* **SELECTED EXCERPT**
◇ ◇ ◇ ◇ ◇
Seems pretty good, right?

Not exactly.

If you read the fine print of the prospectus, it says, “The notes are designed for investors who seek a return of 1.5 times the appreciation of the S&P 500 Index up to a maximum return of 14.00% at maturity. Investors should be willing to forgo interest and dividend payments and, if the Ending Index Level is less than the Initial Index Level by more than 10%, be willing to lose up to 90% of their principal.”

There are two main issues with this note:

  1. Investors are capped at 14% upside, and
  2. Investors don’t receive dividend payments

Market returns are volatile. In some years returns will be up significantly, and those are the years that these investors will lose significantly. If the market were to rise 40%, you would lose 26 percentage points with this note.  If the market drops 40%, you would still lose 30%.  A lack of dividend payments is another significant problem with this note. Although the current yield on the S&P 500 is only around 2.10%, dividends historically have accounted for about 40% of an investor’s return.  One last issue of significance is the fact that investors are taking on credit risk.  If the issuer fails, it is likely an investor will receive little to nothing of their principal back.

All of these downsides are on top of the fact that the broker is receiving a commission for selling this note. For a simple S&P 500 note, the commission is most likely around 1.5%.

Always remember to read the prospectus of any investment. It will disclose how an investment actually works, which means you will have the knowledge necessary to ultimately decide whether it makes sense in the context of your individual investment circumstances.
◇ ◇ ◇ ◇ ◇
* **DATA EXCERPT**
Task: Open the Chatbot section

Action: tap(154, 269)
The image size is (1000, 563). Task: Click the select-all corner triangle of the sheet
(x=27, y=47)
◇ ◇ ◇ ◇ ◇
* **GOAL**
Output the passage of the structured note text from "All of these" up to and including "individual investment circumstances.", keeping every word as it stands. The material does not come into play here.

* **TASK RESPONSE**
All of these downsides are on top of the fact that the broker is receiving a commission for selling this note. For a simple S&P 500 note, the commission is most likely around 1.5%.

Always remember to read the prospectus of any investment. It will disclose how an investment actually works, which means you will have the knowledge necessary to ultimately decide whether it makes sense in the context of your individual investment circumstances.